The Jehovah’s Witnesses’ view is along the lines of Arius’ error in the fourth century. Arius was a preacher in Alexandria, Egypt. He said that Jesus Christ was a created product of God, higher than other created beings. This was a grave error, not smoothed by Arius’ belief that such a view would relieve Christianity of the accusation of being polytheistic (three persons as God). The church rejected the view of Arius in A. D. 325.

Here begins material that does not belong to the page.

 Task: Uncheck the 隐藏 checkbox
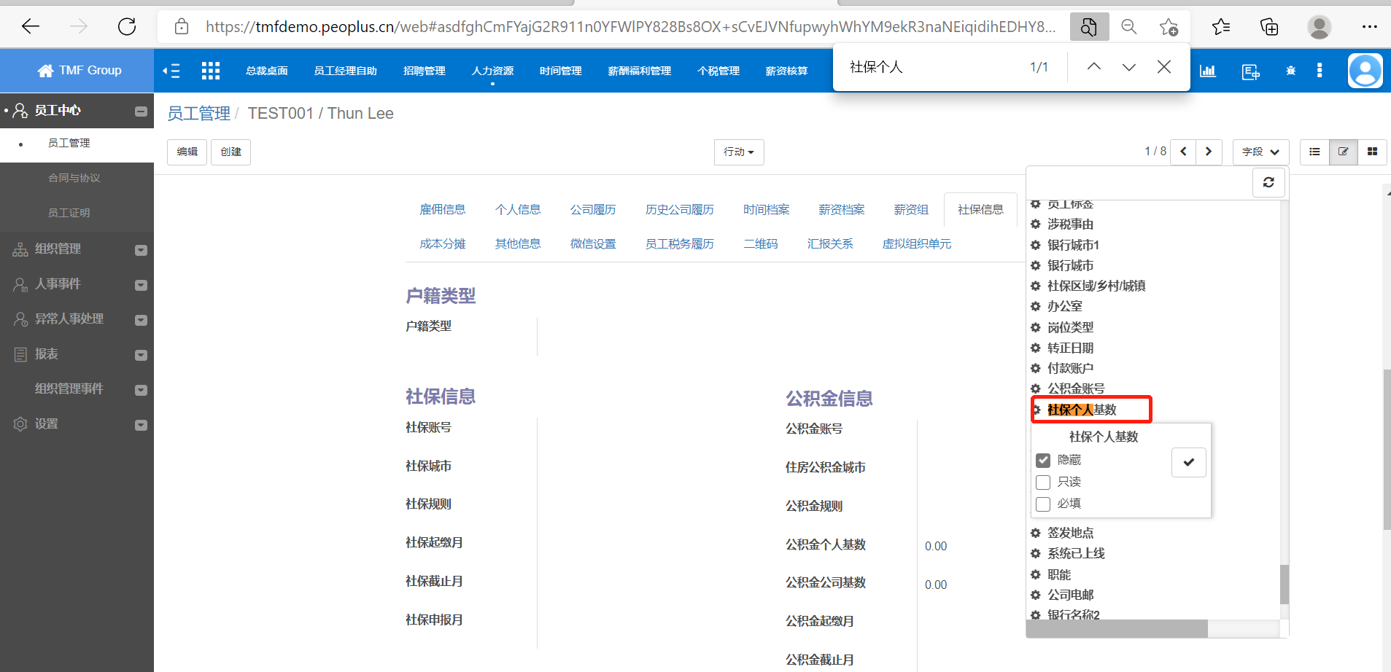pyautogui.click(x=1043, y=460)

         B. Normal Interpretation, second view in I. above (Edmond Gruss, Apostles of Denial, 120-21, and on deity of Christ 105-35; Ron Rhodes, Reasoning from

the Scriptures with the Jehovah’s Witnesses, 129-31; J. B. Lightfoot, Saint

Paul’s Epistles to the Colossians and to Philemon, on 1:15-17; also cf. Peter T. O’Brien on Colossians, and F. F. Bruce on Colossians, as well as a host of interpreters on the passage and similar ones such as 1:19 and 2:9; Walter

Martin, Jehovah’s Witnesses, Minneapolis, Bethany House, 1957, 38.)

III. Interpretive Supports for View B (Christ is God)

     A. Near Context

         1. “Image” (eikon) in v. 15 (cf. also Heb. 1:3) refers to the exact representation, or impress of an image, as on a coin or in a mirror (cf. Curtis Vaughan, Colossians and Philemon (Bible Study Guide), 38. J. B. Phillips in his NT translation says that Jesus is the “visible expression.” Similarly in Hebrews 1:3, Jesus as the “image” [same word as Col. 1:15) is the “exact representation” of God. As in John 1:18, Jesus has made God known (lit., “exegeted” Him); the word for exegesis, leading Scripture forth, declaring what is really in the text, is the idea of this Greek word).

         2. All things are claimed to be created by Him. It says this, not “all other things” (as if He Himself were created earlier, distinctly). He is carefully kept separate, and not a part of the totality of created things. The point made is that He

is Creator, not created. In Hebrews 1:6, as well, Christ is kept distinct from

all creation. In 3:3, Christ of v. 2 was faithful to Him (God) who appointed

Him, as Moses also was faithful in all His house. “For this one” (v. 3), Christ, “has been counted worthy of more glory than Moses, inasmuch as He who built the house has more honor than the house. For [v. 4] every house is built by someone, but He who built all things is God.” Christ is evidently God who built the house. Then in v. 6 Christ is “a Son over His own house,” the house referring to believers in the household of faith as the verse goes on to clarify.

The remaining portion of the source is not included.